Arnold gets his butt kicked
Governor Arnold Schwarzenegger accepts Visa, Mastercard and American Express.
But you need to charge at least $10,000 and funnel it through one of his “initiative committees” to gain the personal access you’re bound to tell the public you’re not seeking. And if you want to take three friends to sup with the Gov, that’ll cost your American Express card $100,000.
You can give more. You can give all you like. There’s no limit on giving to what’s amusingly called independent committees that also happen to support the governor’s agenda, so Arnold can skirt California’s campaign finance laws that otherwise limit him to a paltry $22,300 per donor.
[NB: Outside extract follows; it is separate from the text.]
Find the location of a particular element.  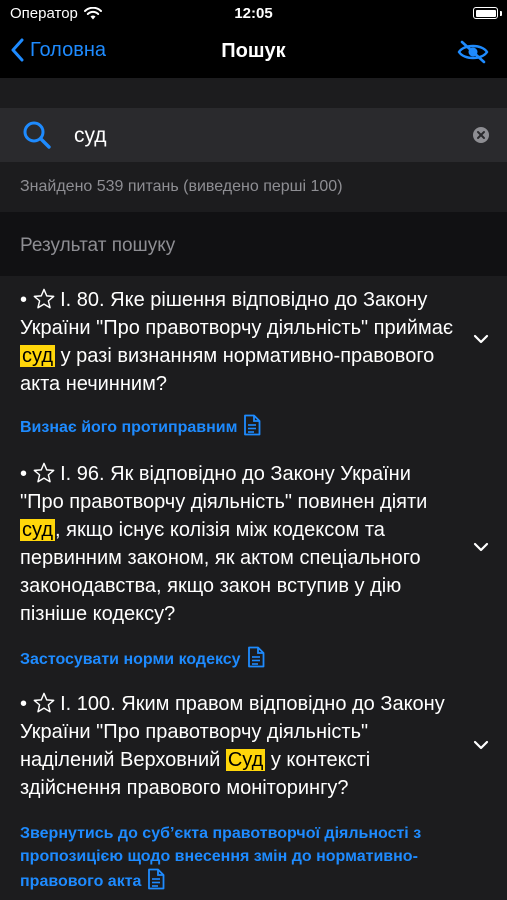

search-bar is located at coordinates (254, 135).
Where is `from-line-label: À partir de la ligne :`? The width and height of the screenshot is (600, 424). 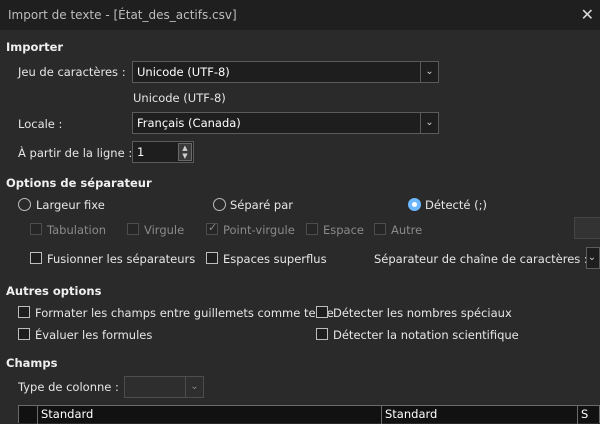
from-line-label: À partir de la ligne : is located at coordinates (76, 153).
The combined fundraising totals of Schwarzenegger’s administration have many Californians wondering why they held such a disdainful opinion of Gray Davis’s fundraising proclivities. In Arnold’s first year in office he raked in more than $26 million; since he first announced his candidacy he’s pulled in almost $50 million; and he has said he’s after another $50 million in 2005 alone to accomplish his factious goals, which had included such Bushian weirdness as privatizing the state employees pension plan.
Not exactly a “populist” record, as the governor is so fond of promoting his political tenure. Rather, it’s the same old bait-and-switch big-business scam that the GOP has shoved down the gullible little guy’s throat since at least the days of Ronald Reagan’s folksiness and Newt Gingrich’s Contract.
Notwithstanding all the dunning for all that cash, Arnold is taking his hits these days -- having plummeted from last year’s approval rating of 60 percent to 49 percent. He has not accomplished this remarkable feat on his own. He’s had plenty of help, and I’m delighted to say it has come from progressives -- that usually unraveled coalition of the hopelessly hapless whom many believe are as ancient history as Hiram Johnson.
Yep, I said progressives. Namely, organized progressives. Namely, organized-labor progressives. And namely, the self-styled progressive California Nurses Association -- a 60,000-member union that upended national unionization trends by tripling its numbers in a dozen years. It can be done.
The brief background on this is that Arnold, siding with hospitals and insurance companies, had tried overturning a state law limiting a hospital’s patient-nurse ratio -- something that anyone gasping for air while buzzing the nurses’ station would be rather displeased with. Anyway, the nurses let Arnold have it through organized protests, through airplane banners flying over his home-patio parties, and through newspaper and television information campaigns.
Needless to say, Arnold didn’t like any of this. And he only exacerbated his sorry predicament by blathering last December that the nurses “don’t like me in Sacramento because I am always kicking their butts.” Hence Mr. Public Relations emerged as a cross between a besieged barbarian and a bit of a girlie-man himself by sniffling about folks not liking him.
Thanks in huge part to the California Nurses Association, in league with other organized labor groups representing teachers, firefighters and police officers, Arnold’s popularity has experienced freefall ever since. This, despite all the image-polishing cash he’s raked in. “We take extreme credit for his poll numbers dropping like a rock,” said CNA’s executive director, Rose Ann DeMoro. Likewise, as the Sacramento Bee noted just a few days ago, gone are the days when “the national news media gushed that he was a born leader who might be destined for the White House.”
He pushed. The nurses pushed back. The nurses won. It’s really not as difficult as we make it seem.
Golden state progressives in hospital scrubs are brilliantly strutting their stuff. Let’s hope it’s a lesson to others that it can, after all, be done -- if we’ll just start doing it.
Oh, by the way. If you live in California and prefer fewer attending nurses when you’re hospitalized, Arnold accepts cash, too.

Is anyone keeping up with the Austrian's signature-gathering caper? Is he buying the needed number of signatures to allow him to circumvent normal elections and buy another special one like the recall election he used to buy the California governership?
Posted by: Sister Mary Beak | May 12, 2005 at 03:28 PM
Although this is great news progressives should not celebrate too much at this point. Progressive must continue to put pressure on Schwarzeggner and giving an alturnative to his agenda. Progessives should wait until Schwarzeggner is defeated to celebrate. That is the time to celebrate.
Posted by: erpowers | May 12, 2005 at 04:10 PM
thank u 4 exposing this union -buster
Posted by: tom | May 12, 2005 at 04:43 PM
Arnold has gotten enough signatures to put redistricting on the ballot but he had to up the rate to over $5 per sig.
By the way, only 27% of votes requiring a 'yes' ever pass. This may be different as advertising will be heavy but for now, there's no reason not to be hopeful.
Note: California is like a blue-red state. Draw a vertical line down Calif. and the East side of that line might as well be Oklahoma. The West side of that line is like... well, California.